Rows from a dataset:
|---|

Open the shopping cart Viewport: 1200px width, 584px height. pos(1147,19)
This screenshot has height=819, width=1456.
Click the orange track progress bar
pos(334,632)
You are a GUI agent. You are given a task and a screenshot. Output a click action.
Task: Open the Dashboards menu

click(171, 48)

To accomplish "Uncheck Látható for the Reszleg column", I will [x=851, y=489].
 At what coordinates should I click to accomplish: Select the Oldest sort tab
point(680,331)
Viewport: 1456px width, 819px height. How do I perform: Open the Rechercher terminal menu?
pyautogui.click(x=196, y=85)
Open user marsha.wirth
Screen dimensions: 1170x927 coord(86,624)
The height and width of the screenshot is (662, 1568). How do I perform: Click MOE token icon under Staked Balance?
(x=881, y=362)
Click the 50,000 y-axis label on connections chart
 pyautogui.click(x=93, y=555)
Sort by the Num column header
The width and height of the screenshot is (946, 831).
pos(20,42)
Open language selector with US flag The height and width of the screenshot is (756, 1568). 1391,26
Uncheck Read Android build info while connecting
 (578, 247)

|---|

* _GOAL_
Edit the stretch from the line containing "Sort by the Num column header" through the end of the rows so that "language selector" becomes "language picker", leaving everything else unchanged. Return only those lines.

* _ANSWER TO THE TASK_
Sort by the Num column header
The width and height of the screenshot is (946, 831).
pos(20,42)
Open language picker with US flag The height and width of the screenshot is (756, 1568). 1391,26
Uncheck Read Android build info while connecting
 (578, 247)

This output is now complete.